The spiritual life is first of all about Jesus Christ, and because it’s about him, it’s also about his body, the Church, of which He is the head. “So in Christ we who are many form one body, and each member belongs to all the others” (Romans 12:5). Here’s a sobering thought: within the church, you are not your own. You belong to “all the others.” You can’t pick and choose who you share yourself with. God has chosen for you, and it’s “all the others.”
That brings new meaning to the word submission. A concept which most Christians connect to marriage. That’s way too narrow a domain for submission.
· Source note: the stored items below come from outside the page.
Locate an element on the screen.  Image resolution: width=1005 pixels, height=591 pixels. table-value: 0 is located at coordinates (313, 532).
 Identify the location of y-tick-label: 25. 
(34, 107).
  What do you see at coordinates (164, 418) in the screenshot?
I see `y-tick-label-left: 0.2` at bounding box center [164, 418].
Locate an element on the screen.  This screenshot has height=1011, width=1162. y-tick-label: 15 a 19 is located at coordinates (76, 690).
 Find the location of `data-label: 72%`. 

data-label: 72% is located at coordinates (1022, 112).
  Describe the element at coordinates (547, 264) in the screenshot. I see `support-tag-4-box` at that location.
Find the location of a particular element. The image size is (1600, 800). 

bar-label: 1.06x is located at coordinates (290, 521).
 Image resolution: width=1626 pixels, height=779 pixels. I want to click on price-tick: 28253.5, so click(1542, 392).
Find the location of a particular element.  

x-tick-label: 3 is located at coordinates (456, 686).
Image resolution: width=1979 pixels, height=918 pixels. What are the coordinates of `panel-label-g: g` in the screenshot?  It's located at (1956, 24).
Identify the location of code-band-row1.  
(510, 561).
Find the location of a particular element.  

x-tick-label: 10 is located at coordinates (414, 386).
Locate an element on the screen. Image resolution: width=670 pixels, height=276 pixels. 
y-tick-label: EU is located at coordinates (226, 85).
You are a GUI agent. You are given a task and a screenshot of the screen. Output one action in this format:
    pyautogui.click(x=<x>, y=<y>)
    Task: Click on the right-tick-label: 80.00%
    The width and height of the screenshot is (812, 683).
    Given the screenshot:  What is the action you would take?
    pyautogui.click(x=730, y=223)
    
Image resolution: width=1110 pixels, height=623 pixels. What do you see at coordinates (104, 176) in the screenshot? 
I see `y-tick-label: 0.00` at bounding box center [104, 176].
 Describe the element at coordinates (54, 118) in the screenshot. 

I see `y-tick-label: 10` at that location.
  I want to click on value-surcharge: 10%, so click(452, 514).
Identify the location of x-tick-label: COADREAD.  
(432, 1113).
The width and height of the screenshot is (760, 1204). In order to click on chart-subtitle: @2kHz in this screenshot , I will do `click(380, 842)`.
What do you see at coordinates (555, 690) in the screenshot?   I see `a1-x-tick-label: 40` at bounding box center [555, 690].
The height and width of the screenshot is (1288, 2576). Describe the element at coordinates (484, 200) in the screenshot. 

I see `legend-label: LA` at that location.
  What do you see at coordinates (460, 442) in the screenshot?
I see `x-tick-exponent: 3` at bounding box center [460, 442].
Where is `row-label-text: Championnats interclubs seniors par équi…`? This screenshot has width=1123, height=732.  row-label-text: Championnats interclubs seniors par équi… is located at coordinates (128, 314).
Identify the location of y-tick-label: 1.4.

Submission is one of the most difficult disciplines to practice because it’s about more than the individual and God. It’s about the individual, God, and “all the others.” And the individual falls at the bottom of the order. First, we submit ourselves to God. And then we submit ourselves to “all the others.”
Submit: to lay down what we want to make room for what others want; to say, “not my way” but “your way”; to keep our mouths shut when we’d rather open them; to honor others by promoting their cause, their good, their ideas, when we’d rather flash the brilliance of our own brainstorms; to say, “I don’t have to be the one visible or heard,” when we’d rather say, “Look at me! Listen to me!”
Submission is a way we honor others in the body of Christ as image-bearers who have essential gifts to offer the Church. It’s the most selfless discipline we can practice, and every fiber of our pride fights against it.
For further study on submission as a discipline, I highly recommend Richard Foster’s Celebration of Discipline, a beautifully titled book that truly presents the joy of practicing spiritual disciplines.
Blessings on your quest to submit to “all the others” in the body of Christ.